Hi,
I am performing Advanced refinement on HADDOCK2.2 Multi-body interface server. I have 6 different states of the same system. My input pdb file formats are all the same but my 3 of runs failed in topology generation. I attached my pdb files here and tagged the failed pdb as “failed”. I am writing the error message below:
Status: FAILED There was an error in the topology generation. The most likely cause is an unusual format of your PDB structures.
I thought the error was due to clash in the structure, but also I though HADDOCK refinement will remove this clash. How can I solve this case?
Thanks
cluster1-successful.pdb (398.5 KB)
cluster2-failed.pdb (398.5 KB)
May-be try first the HADDOCK2.4 refinement interface - it has several options for refinement.
Some of those are described in the following preprint:
Sure, but the reason of I am using HADDOCK2.2 is the output file includes the energy-per-residue (ene-residue.disp) file. In my previous runs, I could not find this file HADDOCK2.4 output.
Thank you
We have now added that option to the 2.4 refinement interface (needs expert/guru access).
Looking at your structure, the SAM ligand could the be problem…
And note that HADDOCK2.4 uses a different (PDB-like) nomenclature for nucleic acids.

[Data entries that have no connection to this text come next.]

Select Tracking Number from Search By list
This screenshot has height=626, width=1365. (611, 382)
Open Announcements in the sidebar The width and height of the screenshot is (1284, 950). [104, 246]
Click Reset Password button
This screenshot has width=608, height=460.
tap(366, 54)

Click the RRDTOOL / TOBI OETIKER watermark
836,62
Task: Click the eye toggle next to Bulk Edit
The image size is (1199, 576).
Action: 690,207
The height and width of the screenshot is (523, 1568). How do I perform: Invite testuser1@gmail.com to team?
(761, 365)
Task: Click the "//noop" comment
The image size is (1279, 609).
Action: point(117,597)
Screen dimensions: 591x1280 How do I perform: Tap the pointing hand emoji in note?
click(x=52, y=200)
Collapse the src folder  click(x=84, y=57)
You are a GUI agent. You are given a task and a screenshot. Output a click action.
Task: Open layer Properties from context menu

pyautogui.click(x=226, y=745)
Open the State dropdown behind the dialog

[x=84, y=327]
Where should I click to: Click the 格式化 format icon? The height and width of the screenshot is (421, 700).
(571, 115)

It is very nice to hear that! But now in 2.4 refinement interface, I got this error:
The following error occurred when processing one of your PDB file: Instances of ligand DA do not contain the same atoms.
And now, I guess I solved the error on 2.2 server. I removed the hydrogens on structure and I submitted it. My status is “Running” now.
Thank you for your all answers
I think the 2.4 error is due to the P, OP1 and OP2 atoms.
And the 2.2 run give error again
Tweaked your PDB file. Deleted the SAM hydrogen atoms.
cluster2-failed.pdb (396.2 KB)
Seems working (so far):
https://bianca.science.uu.nl/haddock2.4/run/1111111111/76329-test
Thank you @amjjbonvin
I am submitting my other runs by this way.